▶ **Exercise objective**
The required output is every entry, printed exactly as written.

[Start of section]

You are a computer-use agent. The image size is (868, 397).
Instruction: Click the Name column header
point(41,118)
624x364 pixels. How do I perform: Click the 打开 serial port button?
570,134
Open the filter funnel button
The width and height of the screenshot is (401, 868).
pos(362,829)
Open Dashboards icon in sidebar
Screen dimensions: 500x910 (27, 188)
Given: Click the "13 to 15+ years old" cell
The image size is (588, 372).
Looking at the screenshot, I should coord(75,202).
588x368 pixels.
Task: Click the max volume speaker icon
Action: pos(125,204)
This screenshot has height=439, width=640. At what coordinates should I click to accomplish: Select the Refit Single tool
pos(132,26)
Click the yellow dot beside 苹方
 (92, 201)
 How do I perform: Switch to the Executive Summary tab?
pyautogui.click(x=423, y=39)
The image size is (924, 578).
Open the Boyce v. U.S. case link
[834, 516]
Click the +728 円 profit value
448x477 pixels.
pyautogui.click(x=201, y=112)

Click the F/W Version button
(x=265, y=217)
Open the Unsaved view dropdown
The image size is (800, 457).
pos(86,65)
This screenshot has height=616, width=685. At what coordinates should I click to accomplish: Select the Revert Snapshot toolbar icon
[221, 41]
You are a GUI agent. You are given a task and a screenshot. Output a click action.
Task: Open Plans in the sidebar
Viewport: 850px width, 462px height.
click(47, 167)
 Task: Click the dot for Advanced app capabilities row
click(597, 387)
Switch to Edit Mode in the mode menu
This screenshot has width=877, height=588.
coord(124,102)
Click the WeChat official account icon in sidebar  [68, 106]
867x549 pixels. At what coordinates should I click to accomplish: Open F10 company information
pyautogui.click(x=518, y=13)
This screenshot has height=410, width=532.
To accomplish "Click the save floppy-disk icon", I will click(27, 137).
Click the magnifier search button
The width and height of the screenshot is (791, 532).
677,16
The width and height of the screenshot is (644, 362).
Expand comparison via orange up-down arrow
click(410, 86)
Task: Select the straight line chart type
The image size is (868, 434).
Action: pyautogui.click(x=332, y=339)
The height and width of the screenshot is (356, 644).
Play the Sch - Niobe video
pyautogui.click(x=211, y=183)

[End of section]

▶ **Written response**
You are a computer-use agent. The image size is (868, 397).
Instruction: Click the Name column header
point(41,118)
624x364 pixels. How do I perform: Click the 打开 serial port button?
570,134
Open the filter funnel button
The width and height of the screenshot is (401, 868).
pos(362,829)
Open Dashboards icon in sidebar
Screen dimensions: 500x910 (27, 188)
Given: Click the "13 to 15+ years old" cell
The image size is (588, 372).
Looking at the screenshot, I should coord(75,202).
588x368 pixels.
Task: Click the max volume speaker icon
Action: pos(125,204)
This screenshot has height=439, width=640. At what coordinates should I click to accomplish: Select the Refit Single tool
pos(132,26)
Click the yellow dot beside 苹方
 (92, 201)
 How do I perform: Switch to the Executive Summary tab?
pyautogui.click(x=423, y=39)
The image size is (924, 578).
Open the Boyce v. U.S. case link
[834, 516]
Click the +728 円 profit value
448x477 pixels.
pyautogui.click(x=201, y=112)

Click the F/W Version button
(x=265, y=217)
Open the Unsaved view dropdown
The image size is (800, 457).
pos(86,65)
This screenshot has height=616, width=685. At what coordinates should I click to accomplish: Select the Revert Snapshot toolbar icon
[221, 41]
You are a GUI agent. You are given a task and a screenshot. Output a click action.
Task: Open Plans in the sidebar
Viewport: 850px width, 462px height.
click(47, 167)
 Task: Click the dot for Advanced app capabilities row
click(597, 387)
Switch to Edit Mode in the mode menu
This screenshot has width=877, height=588.
coord(124,102)
Click the WeChat official account icon in sidebar  [68, 106]
867x549 pixels. At what coordinates should I click to accomplish: Open F10 company information
pyautogui.click(x=518, y=13)
This screenshot has height=410, width=532.
To accomplish "Click the save floppy-disk icon", I will click(27, 137).
Click the magnifier search button
The width and height of the screenshot is (791, 532).
677,16
The width and height of the screenshot is (644, 362).
Expand comparison via orange up-down arrow
click(410, 86)
Task: Select the straight line chart type
The image size is (868, 434).
Action: pyautogui.click(x=332, y=339)
The height and width of the screenshot is (356, 644).
Play the Sch - Niobe video
pyautogui.click(x=211, y=183)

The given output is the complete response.